=== Begin Enclosure ===
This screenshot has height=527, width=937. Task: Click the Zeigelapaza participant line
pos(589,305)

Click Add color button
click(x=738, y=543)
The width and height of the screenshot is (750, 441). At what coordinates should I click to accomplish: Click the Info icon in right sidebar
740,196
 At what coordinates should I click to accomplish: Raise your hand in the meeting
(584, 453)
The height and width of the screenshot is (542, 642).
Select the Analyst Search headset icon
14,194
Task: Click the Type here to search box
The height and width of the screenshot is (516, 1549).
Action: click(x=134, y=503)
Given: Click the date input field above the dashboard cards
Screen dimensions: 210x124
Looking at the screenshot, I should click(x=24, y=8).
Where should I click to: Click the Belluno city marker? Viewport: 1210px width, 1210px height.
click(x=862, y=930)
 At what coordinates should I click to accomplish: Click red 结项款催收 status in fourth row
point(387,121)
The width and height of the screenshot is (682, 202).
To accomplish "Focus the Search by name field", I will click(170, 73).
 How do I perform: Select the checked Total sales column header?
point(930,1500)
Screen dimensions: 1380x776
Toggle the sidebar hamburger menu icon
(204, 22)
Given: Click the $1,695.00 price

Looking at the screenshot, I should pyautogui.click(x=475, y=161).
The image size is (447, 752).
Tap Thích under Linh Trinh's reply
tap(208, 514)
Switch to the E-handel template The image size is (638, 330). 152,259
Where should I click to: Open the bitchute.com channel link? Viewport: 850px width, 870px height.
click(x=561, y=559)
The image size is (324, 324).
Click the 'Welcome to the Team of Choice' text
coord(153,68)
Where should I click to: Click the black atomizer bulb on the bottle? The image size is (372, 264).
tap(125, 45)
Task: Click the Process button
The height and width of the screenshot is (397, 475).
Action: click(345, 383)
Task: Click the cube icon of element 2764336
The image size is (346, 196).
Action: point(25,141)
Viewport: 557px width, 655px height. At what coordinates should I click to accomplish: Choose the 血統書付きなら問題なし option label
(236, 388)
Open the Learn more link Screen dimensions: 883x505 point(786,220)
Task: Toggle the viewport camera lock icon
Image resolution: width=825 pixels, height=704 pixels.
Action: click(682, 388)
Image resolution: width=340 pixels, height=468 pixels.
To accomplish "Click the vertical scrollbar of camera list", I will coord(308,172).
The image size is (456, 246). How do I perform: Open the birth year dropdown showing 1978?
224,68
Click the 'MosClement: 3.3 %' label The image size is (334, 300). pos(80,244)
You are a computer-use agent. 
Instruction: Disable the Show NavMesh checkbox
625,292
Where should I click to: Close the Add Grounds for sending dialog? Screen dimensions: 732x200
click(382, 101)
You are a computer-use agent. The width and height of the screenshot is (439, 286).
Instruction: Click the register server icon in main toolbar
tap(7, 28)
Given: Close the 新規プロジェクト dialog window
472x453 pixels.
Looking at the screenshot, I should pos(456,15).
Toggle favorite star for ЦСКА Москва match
=== End Enclosure ===
### Exercise
Scan the records above for the string "camera", and copy every line where it turns up.

### Result of this exercise
Task: Toggle the viewport camera lock icon
To accomplish "Click the vertical scrollbar of camera list", I will coord(308,172).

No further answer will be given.